Stored data
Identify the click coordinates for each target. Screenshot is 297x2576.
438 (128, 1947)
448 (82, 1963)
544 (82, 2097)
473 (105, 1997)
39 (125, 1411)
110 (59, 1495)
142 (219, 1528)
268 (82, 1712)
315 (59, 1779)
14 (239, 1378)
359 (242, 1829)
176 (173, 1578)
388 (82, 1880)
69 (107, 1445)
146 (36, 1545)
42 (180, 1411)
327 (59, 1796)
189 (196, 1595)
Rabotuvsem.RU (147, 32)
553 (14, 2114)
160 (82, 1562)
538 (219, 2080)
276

> AIM OF THE TASK: An exact repeat of all the records is required.

> EXERCISE SOLUTION:
Identify the click coordinates for each target. Screenshot is 297x2576.
438 (128, 1947)
448 (82, 1963)
544 (82, 2097)
473 (105, 1997)
39 (125, 1411)
110 (59, 1495)
142 (219, 1528)
268 (82, 1712)
315 (59, 1779)
14 (239, 1378)
359 (242, 1829)
176 (173, 1578)
388 (82, 1880)
69 (107, 1445)
146 (36, 1545)
42 (180, 1411)
327 (59, 1796)
189 (196, 1595)
Rabotuvsem.RU (147, 32)
553 (14, 2114)
160 (82, 1562)
538 (219, 2080)
276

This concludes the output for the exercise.